Health

Brain’s Support Cells May Be Behind Disease: ScienceAlert

Neurons aren’t the only brain cells that produce proteins associated with Alzheimer’s disease, a new study in mouse models reveals. It turns out that the cells that support neurons also contribute to the process.

Beta-amyloid proteins occur naturally in our brains, but have long been controversially associated with Alzheimer’s disease.

“Until now, it was thought that neurons were the main producers of beta-amyloid and that they were the main target for new drugs,” says molecular biologist Klaus-Armin Nave of the Max Planck Institute for Multidisciplinary Sciences in Germany.

Treatments targeting these proteins have not been as successful as hoped, indicating that we are still missing crucial components of this disease.

The fact that there are other factors contributing to beta-amyloid clumps may provide much-needed clues.

With a new dementia diagnosis now made every three seconds, more and more of us are experiencing frightening symptoms of confusion, communication difficulties and memory loss, either personally or in those we love.

Andrew Octavian Sasmita, a neurogeneticist at Max Planck University, and his colleagues have demonstrated the involvement of neuron support cells, oligodendrocytes, in the abnormal formation of brain plaques by suppressing their ability to create beta-amyloid.

They achieved this by knocking out the gene responsible for the APP beta-cleaving enzyme (BACE1). As its name suggests, BACE cleaves the beta-amyloid precursor protein (APP), which is involved in the production of beta-amyloid protein.

“Oligodendrocytes lacking BACE1 developed about 30 percent fewer plaques,” says Constanze Depp, a neurogeneticist at Max Planck.

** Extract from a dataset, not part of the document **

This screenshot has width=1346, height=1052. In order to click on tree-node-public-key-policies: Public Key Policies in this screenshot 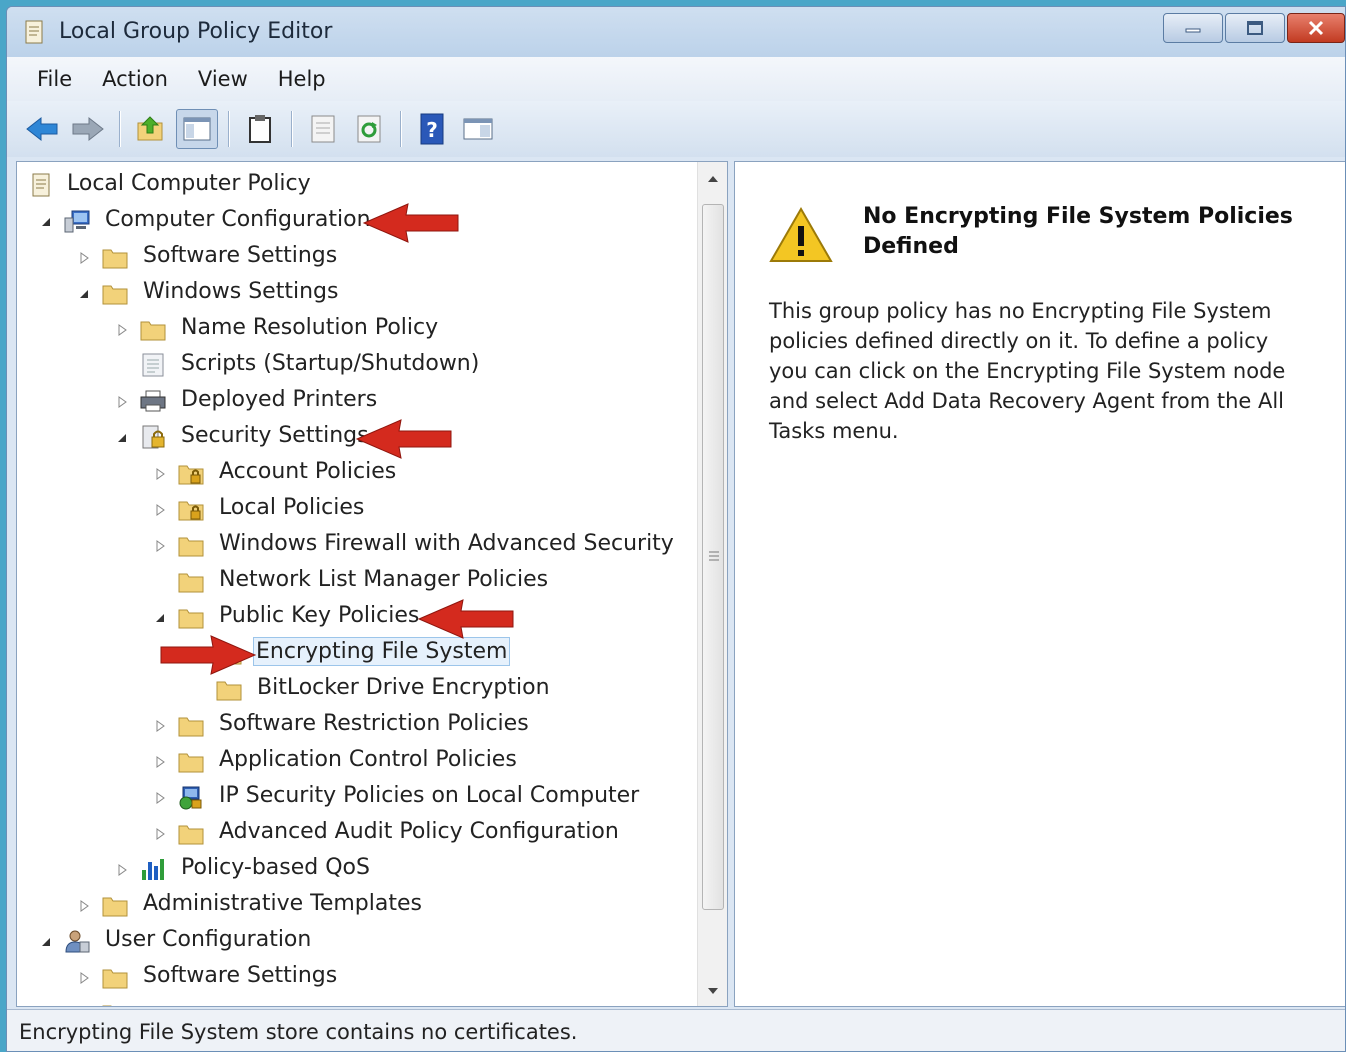, I will do `click(357, 617)`.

Although BACE1 inhibition typically results in a much greater reduction in plaque formation (over 95%) in mice, BACE inhibition appears to cause other debilitating problems, including worsening memory and decreased brain volume in human clinical trials.

This is likely because BACE1 is involved in neuron proliferation in adult mice. But when Sasmita and his team knocked out BACE1 only in oligodendrocyte cells, they saw no disruption in neuron number or distribution.

“Potentially, selective targeting of BACE1 in oligodendrocytes could avoid the drawbacks of generalized BACE1 inhibition,” the researchers write in their paper.

Other researchers are now warning that continued focus on amyloid beta proteins could keep us on the wrong track, as these plaques may be just a side effect rather than the cause of Alzheimer’s disease.

However, previous research has also implicated oligodendrocytes in Alzheimer’s disease.

“One of the jobs of oligodendrocytes is to form myelin – an insulating layer – and wrap it around nerve fibres to speed up signal transmission,” Sasmita explains.

This process also appears to be disrupted in mouse models of Alzheimer’s disease, suggesting that even if amyloid beta eventually proves to be a dead end, oligodendrocyte cells may still play a role in causing this stubbornly incomprehensible disease.

This research was published in Neuroscience of Nature.